Late groentevariëteiten vereisen een constante toevoeging van voedingsstoffen aan de bodem:
- Tien dagen na het planten wordt de eerste voeding georganiseerd, de rest - na twee tot drie weken.
- Als organische meststof is toorts geschikt, eerst verdund in een verhouding van 1:7 en daarna 1:5. Groentestruiken worden ook gevoed met vogelpoep, maar de concentratie van de oplossing is zwakker - van 1:17 tot 1:15.
- Minerale meststof voor groenten omvat ammoniumnitraat (veertig gram), superfosfaat (twintig gram), kaliumzout (vijftien gram). De hoeveelheid kunstmest wordt per tien liter water ingenomen.
- Tijdens de zomer krijgt kool, correct geplant en verzorgd, zestig gram ammoniumnitraat en veertig gram kaliumzout. Dit is genoeg om kool van extra klasse te krijgen.
Tijdens het groeiseizoen wordt de late kool drie tot vier keer gevoerd. De video laat zien hoe je groenten op de juiste manier voedt.
Wanneer oogsten?
Afhankelijk van waar de koolkoppen naartoe gaan, kiezen ze het tijdstip waarop ze worden geoogst. Voor winterstalling verwijdert u de vorken midden tot eind oktober.
Kies een droge dag om te oogsten nadat de eerste nachtvorst is begonnen. Het is niet nodig om de koolkoppen lange tijd in de kou te laten staan, anders beginnen ze te rotten.
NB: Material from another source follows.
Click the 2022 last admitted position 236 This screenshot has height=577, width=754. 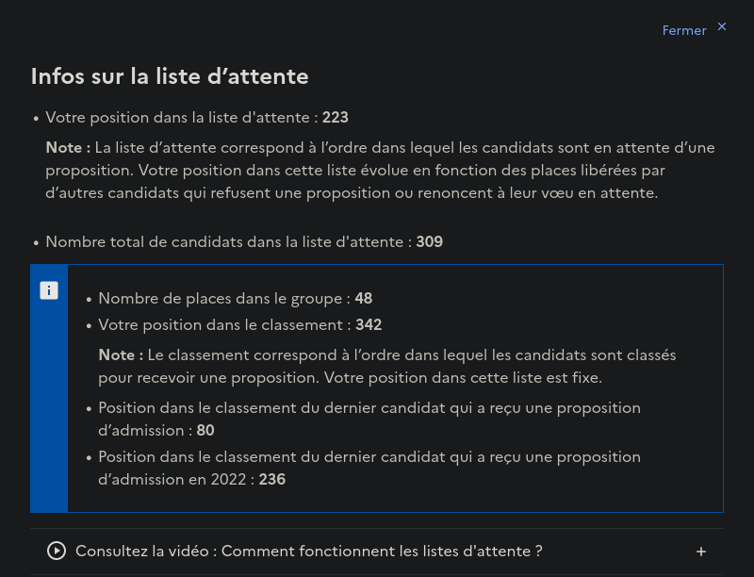[x=272, y=480]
Voor opslag worden dichte vorken in kelders of kelders geplaatst, waar de luchttemperatuur binnen nul graden zal liggen en de luchtvochtigheid 85 procent zal zijn. Plaats de koolkoppen met de stengels naar beneden in lattenbodems. Vorken kun je aan palen hangen. Je kunt de video bekijken over hoe je de koppen van late variëteiten op de juiste manier bewaart.
Als alle stadia van het kweken van een groente succesvol zijn, wordt de oogst op tijd geoogst. Rijpe koolkoppen zullen hun sappigheid en smaak lang behouden, en gerechten die ervan worden gemaakt zullen de mens ten goede komen.